Bogliolo: “Polemiche fuori luogo, chiedo risorse dedicate con urgenza”

“Alla luce della gravità della situazione, ritengo del tutto fuori luogo perdere tempo nell’attribuire responsabilità a giunte precedenti, che da mesi non governano più questa città. Sono polemiche che, soprattutto quando si parla di sicurezza, non mi interessano e che lasciano il tempo che trovano”. Così Federico Bogliolo, presidente del Municipio IX Levante e coordinatore di Vince Genova.

“Come presidente del Municipio – aggiunge Bogliolo – ho provveduto a richiedere all’assessore competente un censimento e un monitoraggio di tutte le alberature potenzialmente a rischio del Levante genovese, in particolare palme e pini marittimi. Provvederò inoltre a sollecitare la giunta comunale affinché stanzi con urgenza risorse dedicate per intervenire sulle alberature che presentano criticità, a tutela della sicurezza dei cittadini. Ciò soprattutto alla luce delle nuove informazioni circa la tipologia di palme attaccate dal punteruolo rosso”.

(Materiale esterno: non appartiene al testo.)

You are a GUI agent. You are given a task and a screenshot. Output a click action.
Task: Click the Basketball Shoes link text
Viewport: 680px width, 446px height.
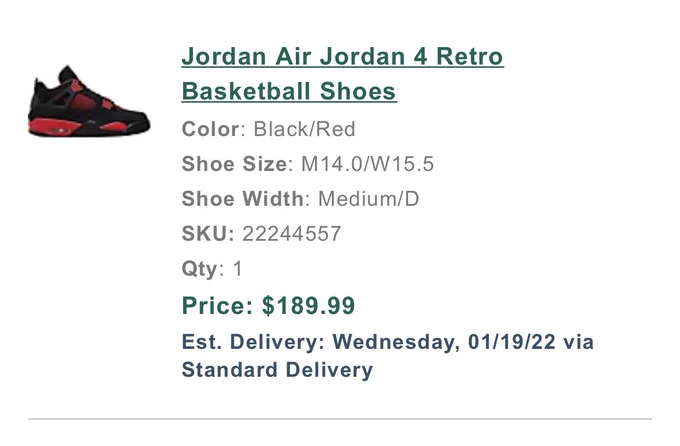[x=289, y=91]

“Mi auguro invece che alle parole della sindaca seguano fatti concreti e che, nel più breve tempo possibile, vengano destinati fondi adeguati alla task force annunciata. Vigilerò affinché ciò avvenga realmente”, conclude Bogliolo.

Le cause del crollo

L’ipotesi è che il tronco della palma, nella parte sommitale, sia stato scavato dall’interno por poi “cedere” a causa di alcune raffiche di vento di questa mattina: “All’interno della testa della palma erano infatti presenti numerose larve, visibili anche a terra dopo il crollo – scrive Aster – La palma era stata oggetto di interventi di pulizia recenti ed era inserita nei programmi di monitoraggio periodico, effettuati secondo i protocolli in vigore. L’infestazione si è sviluppata in modo non visibile dall’esterno, compromettendo progressivamente la stabilità strutturale della pianta fino al cedimento”.